*Quoted text*:
— begin —

- The Washington Times - Saturday, December 5, 2009

Just in time to face the New Orleans Saints’ league-leading offense Sunday, the Washington Redskins will welcome All-Pro defensive tackle Albert Haynesworth back after he spent two weeks on the shelf with a sprained left ankle.

Without Haynesworth the past two weeks, Washington’s defense didn’t get burned for long runs similar to those by St. Louis’ Steven Jackson, Philadelphia’s DeSean Jackson and Atlanta’s Michael Turner earlier this season, but Dallas and Philadelphia pounded the ball at the Redskins.

Dallas ran the ball 33 times and had possession for 31:26, both the most against the Redskins since Week 6. Philadelphia followed suit with 29 carries in 30:18. The Cowboys and Eagles combined to gain 276 yards, 12 more yards on average than Washington’s seventh-ranked defense had allowed through the first nine games.

“Albert, obviously, he’s a disruptive player,” linebacker London Fletcher said. “You don’t have many 6-foot-6, 350-pound All-Pro players around, so when you lose one it’s going to [affect] you.”

Trouble is, the Redskins - ranked 25th against the run compared with eighth last year, when Kedric Golston was in Haynesworth’s spot - were springing leaks before losing the big tackle.

— end —

*Source material*:
— begin —

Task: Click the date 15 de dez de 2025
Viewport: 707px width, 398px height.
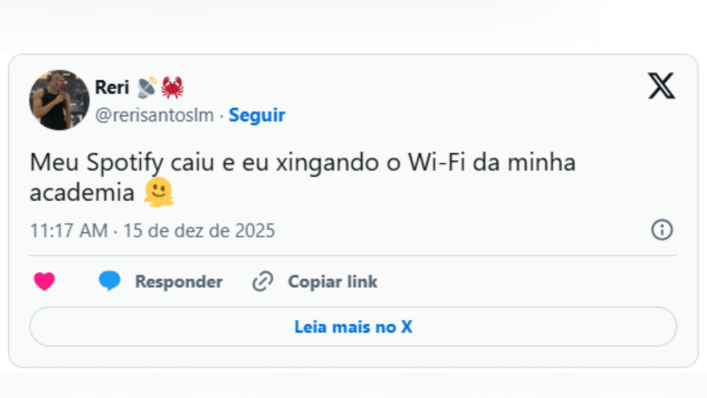Action: 199,231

— end —

*Written task*:
Continue the news article about Albert Haynesworth's return to the Redskins' defense from the point where it stops. The data has no connection to the article.

*Result of this task*:
“Since Atlanta, teams have been trying to run the football on us,” Fletcher said. “Until you hold somebody to 50, 60, 70 yards rushing, you’re going to continue to get that attack. The runs [the Eagles] hit us with were runs that we had practiced [defending] all week. Yet we get in the game and still allow those runs. These were their bread and butter runs. When you know what’s going to happen and you don’t stop it, it’s very discouraging.”

Golston, who started again in Haynesworth’s absence, said there hasn’t been a glaring deficiency that can be fixed, Haynesworth or no Haynesworth.

“It’s not just one thing you can point to,” Golston said. “Everybody has one gap. If you miss a tackle or you’re not in your gap, then it stresses out the whole defense, and that’s what’s been happening. The smallest little thing [isn’t executed properly], and it’s five yards gained. Then it’s 3 yards gained. Then it’s 15 yards gained. That stuff adds up over time.”

Haynesworth doesn’t feel pressure to be the difference-maker upon his return, because he always feels that way.

“I don’t think I have to do more coming back,” he said. “I just gotta do my job. When I’m in there, people know I’m in there.”

Redskins secondary coach Jerry Gray said the Saints, who rank a surprising fifth in rushing with the relatively unknown 1-2 punch of Pierre Thomas and Mike Bell, will certainly know No. 92 is back.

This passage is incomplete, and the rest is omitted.